Report every line of the entries that contains the word "chevron".

== Data for this exercise ==
----

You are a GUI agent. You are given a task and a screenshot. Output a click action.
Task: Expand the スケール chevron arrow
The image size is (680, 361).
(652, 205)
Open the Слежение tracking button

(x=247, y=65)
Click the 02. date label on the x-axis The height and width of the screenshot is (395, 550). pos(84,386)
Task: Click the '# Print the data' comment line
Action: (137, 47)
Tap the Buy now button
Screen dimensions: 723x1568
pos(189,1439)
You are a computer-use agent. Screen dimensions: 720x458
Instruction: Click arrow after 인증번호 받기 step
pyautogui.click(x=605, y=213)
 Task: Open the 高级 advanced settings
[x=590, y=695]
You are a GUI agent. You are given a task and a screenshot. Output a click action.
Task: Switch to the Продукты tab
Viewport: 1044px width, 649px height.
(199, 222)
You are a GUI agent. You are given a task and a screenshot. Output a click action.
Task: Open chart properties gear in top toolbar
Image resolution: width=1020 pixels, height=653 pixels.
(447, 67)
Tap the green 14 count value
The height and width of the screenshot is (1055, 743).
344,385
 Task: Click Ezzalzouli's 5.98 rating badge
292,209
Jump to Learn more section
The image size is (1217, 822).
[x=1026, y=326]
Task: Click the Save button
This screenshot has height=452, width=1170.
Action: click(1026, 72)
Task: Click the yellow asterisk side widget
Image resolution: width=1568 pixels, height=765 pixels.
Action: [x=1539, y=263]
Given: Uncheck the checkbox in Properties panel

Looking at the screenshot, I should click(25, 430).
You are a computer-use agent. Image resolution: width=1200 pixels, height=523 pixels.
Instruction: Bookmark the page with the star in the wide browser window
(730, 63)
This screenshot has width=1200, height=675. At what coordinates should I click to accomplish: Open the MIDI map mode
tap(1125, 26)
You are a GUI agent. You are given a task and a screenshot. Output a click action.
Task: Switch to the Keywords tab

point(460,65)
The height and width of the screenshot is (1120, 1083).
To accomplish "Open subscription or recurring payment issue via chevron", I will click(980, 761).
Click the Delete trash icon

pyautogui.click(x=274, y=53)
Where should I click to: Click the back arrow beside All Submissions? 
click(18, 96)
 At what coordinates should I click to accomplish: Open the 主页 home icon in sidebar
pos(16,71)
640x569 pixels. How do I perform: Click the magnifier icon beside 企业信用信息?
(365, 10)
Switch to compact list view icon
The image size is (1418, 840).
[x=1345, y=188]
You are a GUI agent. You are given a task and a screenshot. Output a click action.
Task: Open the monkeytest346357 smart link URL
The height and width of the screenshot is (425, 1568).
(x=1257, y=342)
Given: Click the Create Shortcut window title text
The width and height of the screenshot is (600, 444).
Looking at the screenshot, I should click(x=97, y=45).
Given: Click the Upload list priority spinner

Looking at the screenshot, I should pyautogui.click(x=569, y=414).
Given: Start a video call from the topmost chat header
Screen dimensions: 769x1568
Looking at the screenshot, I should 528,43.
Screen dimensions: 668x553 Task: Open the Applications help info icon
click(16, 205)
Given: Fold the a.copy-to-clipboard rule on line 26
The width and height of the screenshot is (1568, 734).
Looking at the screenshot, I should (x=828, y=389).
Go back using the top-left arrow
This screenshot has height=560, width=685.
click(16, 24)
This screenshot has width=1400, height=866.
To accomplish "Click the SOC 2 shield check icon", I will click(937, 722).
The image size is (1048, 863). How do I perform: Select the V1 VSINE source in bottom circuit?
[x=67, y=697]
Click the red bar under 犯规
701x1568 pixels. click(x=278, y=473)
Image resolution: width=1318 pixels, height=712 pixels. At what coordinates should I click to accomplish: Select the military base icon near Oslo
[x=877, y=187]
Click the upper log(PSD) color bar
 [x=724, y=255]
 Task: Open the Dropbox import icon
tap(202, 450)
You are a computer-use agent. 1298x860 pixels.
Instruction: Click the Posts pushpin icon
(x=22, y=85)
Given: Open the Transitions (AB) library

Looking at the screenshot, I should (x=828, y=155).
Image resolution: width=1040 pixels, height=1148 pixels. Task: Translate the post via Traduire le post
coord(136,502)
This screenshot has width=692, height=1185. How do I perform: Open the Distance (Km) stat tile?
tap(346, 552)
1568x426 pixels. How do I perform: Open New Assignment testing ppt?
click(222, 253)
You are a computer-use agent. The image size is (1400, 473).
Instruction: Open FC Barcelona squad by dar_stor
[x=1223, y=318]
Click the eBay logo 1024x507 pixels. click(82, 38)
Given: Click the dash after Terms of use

----

== Response area ==
Task: Expand the スケール chevron arrow
To accomplish "Open subscription or recurring payment issue via chevron", I will click(980, 761).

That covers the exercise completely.